4. Concurrency Control
In the spanner system, only the read-write transaction operation uses the pessimistic locking mechanism, the other operations are unlocked. Spanner relies on the monotonic increment of timestamps assigned to individual transactions, i.e. the need to ensure the ordering of transactions.
For read-Write transaction operations, coordinator leader, which stands at the top of the software architecture, assigns a timestamp si to a write transaction, making sure that SI is not less than Tt.now (). Latest, that is, this timestamp is sure that the timestamp of the transaction on all other machines involved in the transaction is large, When each transaction is doing this, it ensures that the timestamp is monotonically incremented (of course, coordinator may have to wait to meet this condition.)
The process of parsing a complete read-write transaction: A client transaction requires that the value of group1, group2, and group3 be read after the update. The digital identification step in the figure. Knowing the most complex read-write transactions, other transactions are easy.

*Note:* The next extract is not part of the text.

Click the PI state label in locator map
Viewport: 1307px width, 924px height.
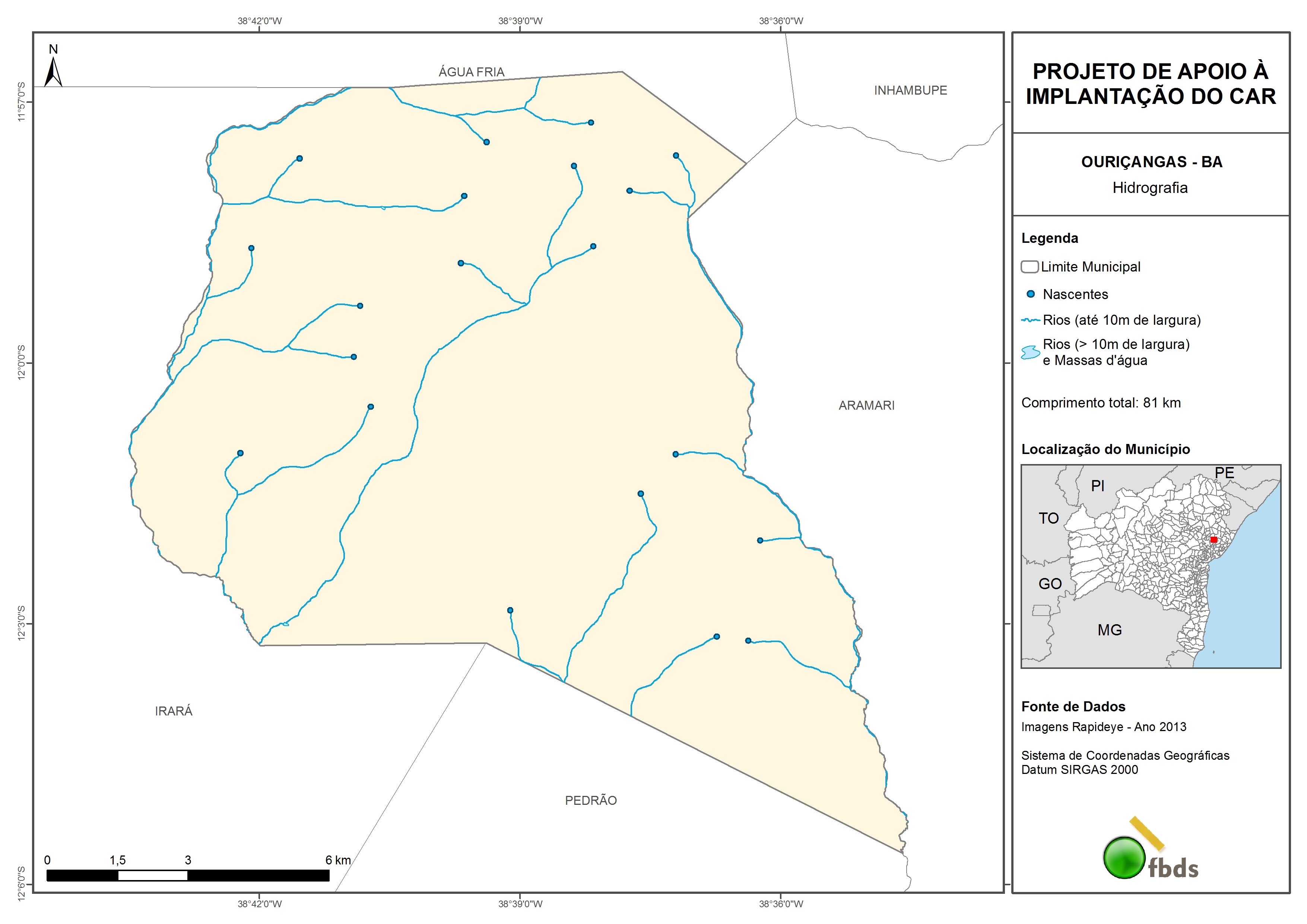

- Client notifies leader replica to obtain read lock Read-lock;
- Client read last-update data on a replica;
- Client write all to the buffer
- The client chooses a coordinator group and then initiates a 2PC submission;
- The client assigns the selected coordinator identity +buffer write to all paticipant leader; (thus avoids sending coordiantor, then coordinator to participant, At this point the success of the business is optimistic);
- Each non-coordinator-participant leader (that is, leader of Paxos group that is not coordinator) acquires Wirte-lock within this group, Then select a time stamp that is larger than all previous transaction timestamps in the group and write a prepare Paxos log;
- Non-coordinator-participant leader then sends the selected time stamp to coordinator. (completed at 2PC prepare phase)
- Coordnator himself also acquired Write-lock locally (apparently it didn't have to do the prepare phase, and the client helped it out). Then coordinator waits for all the participant Learder sent over the timestamp (7th step), select a maximum value Pmax;
- Coordinator gets Tt.now () and compares Tt.now (). Latest and Pmax. If Tt.now (). Laster>=pmax (identifies at this time Tt.now () is s), proceed down; otherwise repeat 9th. (This step guaranteed a monotonically increasing of the transaction timestamp);
- Coordinator commit a log to the Paxos state machine (identifies a commit transaction);
- Since coordinator commits the commit to the Paxos state machine, the other participant knows that the transaction has been committed (but not knowing the details of the timestamp of the commit that the Coordnator chose). But other replica that need to be synchronized don't get the data right away, coordinator need to wait until after (s) to allow synchronization. This is to wait for the previous twice times the error time to pass, to ensure that the timestamp (time period) really passed (so far, all locks are not released), and then coordinator began to notify all participant and client transaction commit timestamp and transaction result status;
- Each participant submits the result state of the transaction to its own Paxos group;
- All participants release the lock resource after obtaining the result state and timestamp of the transaction;
5.Evaluation
Shows that with the increase of replicas, the snapshot efficiency is linearly increasing (lock-free), the transaction write throughput decreases, and the delay changes little (acquiring lock efficiency is high).
Is the scalability performance metric for 2PC. The performance deterioration is not obvious around 50 nodes. Greater than 100 after deterioration was evident;
Is Google use GPS clock synchronization, can do the clock error e, basically within 10ms, so its write transaction delay in 10ms+;
Is the 24h draw delay and deviation in practical application of spanner. (Trans-American east coast). The results are also not optimistic.